Does X Mark the Spot for ASD?

X-chromosome epigenetics could explain the incidence of autism

Posted Apr 08, 2011

Wikimedia commons
Source: Wikimedia commons

In February last year I published a post suggesting that Asperger syndrome (AS) might be the result of what I called lingering Lyonization. By that I meant the accidentally-retained non-expression of key X chromosome genes derived from the mother. The fact that males get their one and only X chromosome from the mother but that females get one from each parent seemed to explain the highly-male-biased sex ratio in AS. Most daughters would be protected, but occasional skewed expression in favor of an affected maternal X chromosome in critical parts of a woman's brain might produce a result analogous to that in male AS cases.

Today I can update that post and report that my suggestion was brilliantly pre-empted in 2008 by Julie R. Jones and others (Jones JR, Skinner C, Friez MJ, Schwartz CE, Stevenson RE. 2008. Hypothesis: Dysregulation of methylation of brain-expressed genes on the X chromosome and autism spectrum disorders. Am J Med Genet Part A 146A:2213-2220).

The paper compellingly argues the case for an epigenetic basis for autism. In its simplest form, the authors' hypothesis is that dysregulation of X chromosome genes expressed in the brain predisposes to autism spectrum disorders (ASDs) such as AS. They then go on to make the same point that I did in my original post, arguing that males are particularly vulnerable thanks to having only one X chromosome.

However, they also speculate on the epigenetic mechanisms that might be responsible, and raise a possibility that had not occurred to me. This is that the dysregulation might result in the up-regulation of certain genes, "resulting in enhanced production of brain-expressed proteins," as well as in the down-regulation and reduced production which I had envisaged. Such a possibility did not figure in my thinking because, according to the imprinted brain theory, ASD results from the over-expression of paternal and/or the under-expression of maternal and X chromosome genes. The possibility that Jones et al. raise certainly cannot be ruled out as they eloquently argue, but according to the imprinted brain theory enhanced expression of X genes would be much more likely to be associated with psychotic spectrum disorders (PSDs) such as schizophrenia which, according to the theory, have the exact opposite pattern of expression: reduced paternal and/or enhanced maternal and X chromosome gene expression.

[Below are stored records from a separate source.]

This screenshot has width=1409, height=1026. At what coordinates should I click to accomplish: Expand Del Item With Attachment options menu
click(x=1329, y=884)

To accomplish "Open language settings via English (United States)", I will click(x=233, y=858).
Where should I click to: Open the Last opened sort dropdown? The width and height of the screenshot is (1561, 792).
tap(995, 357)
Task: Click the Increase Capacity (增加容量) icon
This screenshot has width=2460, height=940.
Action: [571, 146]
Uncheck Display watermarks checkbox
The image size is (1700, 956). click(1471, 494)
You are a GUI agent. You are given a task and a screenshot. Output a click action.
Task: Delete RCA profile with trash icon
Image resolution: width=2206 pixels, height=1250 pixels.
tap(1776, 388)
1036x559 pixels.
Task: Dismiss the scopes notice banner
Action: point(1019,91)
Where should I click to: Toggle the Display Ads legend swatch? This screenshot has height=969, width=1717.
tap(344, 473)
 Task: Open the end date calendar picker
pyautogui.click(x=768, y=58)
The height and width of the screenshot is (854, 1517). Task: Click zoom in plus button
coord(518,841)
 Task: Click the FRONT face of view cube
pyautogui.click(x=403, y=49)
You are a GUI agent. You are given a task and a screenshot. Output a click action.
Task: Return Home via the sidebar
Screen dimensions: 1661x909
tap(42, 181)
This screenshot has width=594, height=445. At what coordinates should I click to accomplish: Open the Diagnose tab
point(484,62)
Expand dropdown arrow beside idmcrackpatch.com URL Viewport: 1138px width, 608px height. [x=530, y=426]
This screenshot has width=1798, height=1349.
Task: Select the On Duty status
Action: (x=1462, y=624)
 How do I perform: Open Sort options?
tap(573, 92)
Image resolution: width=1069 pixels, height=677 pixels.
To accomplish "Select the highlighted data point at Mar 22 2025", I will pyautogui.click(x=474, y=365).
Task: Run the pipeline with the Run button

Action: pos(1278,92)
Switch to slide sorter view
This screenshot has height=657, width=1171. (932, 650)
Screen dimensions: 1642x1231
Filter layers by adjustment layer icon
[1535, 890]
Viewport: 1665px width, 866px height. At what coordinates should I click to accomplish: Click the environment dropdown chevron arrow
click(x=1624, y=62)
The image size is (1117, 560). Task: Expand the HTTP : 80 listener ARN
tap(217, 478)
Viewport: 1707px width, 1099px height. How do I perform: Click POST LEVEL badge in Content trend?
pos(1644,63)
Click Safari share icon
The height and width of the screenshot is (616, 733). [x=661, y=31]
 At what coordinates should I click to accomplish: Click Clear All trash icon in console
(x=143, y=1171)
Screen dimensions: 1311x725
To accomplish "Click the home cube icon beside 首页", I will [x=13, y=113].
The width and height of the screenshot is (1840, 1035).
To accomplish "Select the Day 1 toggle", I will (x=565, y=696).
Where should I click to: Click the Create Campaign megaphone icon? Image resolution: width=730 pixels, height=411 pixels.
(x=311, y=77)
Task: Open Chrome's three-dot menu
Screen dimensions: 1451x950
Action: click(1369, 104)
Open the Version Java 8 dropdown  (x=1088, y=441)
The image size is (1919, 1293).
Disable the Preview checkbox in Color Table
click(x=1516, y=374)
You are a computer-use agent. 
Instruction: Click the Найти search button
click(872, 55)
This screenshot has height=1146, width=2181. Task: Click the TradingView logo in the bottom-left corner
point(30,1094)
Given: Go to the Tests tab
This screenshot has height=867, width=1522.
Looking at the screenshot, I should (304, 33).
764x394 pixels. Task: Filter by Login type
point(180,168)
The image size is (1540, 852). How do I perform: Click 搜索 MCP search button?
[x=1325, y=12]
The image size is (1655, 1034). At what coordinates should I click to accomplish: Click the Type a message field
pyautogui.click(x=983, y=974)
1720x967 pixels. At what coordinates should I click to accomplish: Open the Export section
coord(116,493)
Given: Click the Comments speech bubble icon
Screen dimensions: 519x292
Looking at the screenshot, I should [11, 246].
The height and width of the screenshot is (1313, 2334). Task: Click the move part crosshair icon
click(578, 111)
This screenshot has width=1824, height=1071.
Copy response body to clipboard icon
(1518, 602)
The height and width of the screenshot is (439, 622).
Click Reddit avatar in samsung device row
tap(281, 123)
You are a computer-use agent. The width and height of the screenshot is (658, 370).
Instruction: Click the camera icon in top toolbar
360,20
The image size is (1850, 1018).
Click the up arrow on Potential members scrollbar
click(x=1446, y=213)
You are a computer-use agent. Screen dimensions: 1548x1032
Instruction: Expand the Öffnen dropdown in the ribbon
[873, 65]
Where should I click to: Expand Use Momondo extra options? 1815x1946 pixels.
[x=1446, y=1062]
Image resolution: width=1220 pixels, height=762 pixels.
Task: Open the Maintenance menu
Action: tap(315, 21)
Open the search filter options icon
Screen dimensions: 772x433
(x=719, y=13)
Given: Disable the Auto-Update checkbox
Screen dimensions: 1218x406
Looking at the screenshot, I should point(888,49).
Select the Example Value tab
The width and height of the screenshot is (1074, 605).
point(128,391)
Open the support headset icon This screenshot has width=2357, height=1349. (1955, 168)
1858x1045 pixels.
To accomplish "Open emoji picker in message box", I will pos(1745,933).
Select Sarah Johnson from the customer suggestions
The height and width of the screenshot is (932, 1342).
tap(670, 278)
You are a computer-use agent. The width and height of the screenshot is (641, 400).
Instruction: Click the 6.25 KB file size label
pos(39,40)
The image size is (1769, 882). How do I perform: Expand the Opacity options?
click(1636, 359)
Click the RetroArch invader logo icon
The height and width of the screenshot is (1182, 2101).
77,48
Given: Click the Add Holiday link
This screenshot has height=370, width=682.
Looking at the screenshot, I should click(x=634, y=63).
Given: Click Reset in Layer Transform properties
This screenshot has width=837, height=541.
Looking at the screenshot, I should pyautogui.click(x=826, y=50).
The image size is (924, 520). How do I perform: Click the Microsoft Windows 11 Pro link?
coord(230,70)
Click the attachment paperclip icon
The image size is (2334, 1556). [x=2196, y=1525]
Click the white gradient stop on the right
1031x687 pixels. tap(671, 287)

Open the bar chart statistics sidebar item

Whether this is the case or not remains to be discovered, but recent research on the expression of imprinted and X chromosome genes in the mouse brain sets a number of intriguing precedents. Imprinting (that is, parent-specific gene expression) was found at 1300 places in the mouse genome, with 347 non-sex chromosome genes having sex-specific imprints. This means that their expression was determined by the sex of the individual in which they found themselves, and clearly this could be another factor affecting the sex ratio of incidence of disorders such as ASD if something similar were true of the human brain.

Even more intriguingly, a bias in the expression of the maternal X chromosome was found in the medial pre-frontal cortex (mPFC) of the mouse brain. As I pointed out in the previous and earlier posts, the mPFC is now known to be critical in mentalizing functions in the human brain, and up- or down-regulation of genes expressed in this region is likely to be implicated in both ASD and PSD thanks to the symptomatic hypo-mentalism of ASD and hyper-mentalism of PSD.

Indeed, such an effect might go some way towards explaining the sex-ratio seen in PSDs such as schizophrenia in much the same way that Jones et al. suggest it might in relation to ASD--at least as far as the imprinted brain theory is concerned. The problem here is that the basic symmetry of the model and its links with sex differences suggest that, just as there is a preponderance of males on the autistic side of the mentalistic spectrum, so there should be a female preponderance on the psychotic side. Although there is some evidence that this is the case (especially at the high-functioning end of the psychotic spectrum where, for example, women outnumber men 3:1 in the incidence of borderline personality disorder), severe psychosis seems, if anything, to affect more males than females. However, if the male's single X were once again the factor explaining his greater vulnerability to variations in X gene expression both up as well as down, the paradox would vanish--at least as far as the imprinted brain theory is concerned.

The recent study from which I am quoting (Gregg C, et al. (2010) Science 329: 643-648) concludes that "parental expression bias emerges as a major mode of epigenetic regulation in the brain," just as Jones et al. and--the imprinted brain theory--argue. Today this is a much more widely accepted possibility than it was even three years ago when Jones et al. published their pioneering hypothesis. Whether X chromosome gene expression really can explain the sex-bias in the incidence of ASD remains to be seen, and still more uncertain is the role that X chromosome genes play in PSD. But whatever the outcome, Jones et al are to be congratulated for being the first to publish what may well come to be seen as a classic hypothesis. And of course, if the suggestion regarding PSD made in this post were to prove true, these authors might have explained even more about the epigenetics of mental illness than they originally imagined!

(With thanks to Julie Jones for bringing this matter to my attention and apologies to her and the other authors of this paper for my initial failure to cite their prior publication.)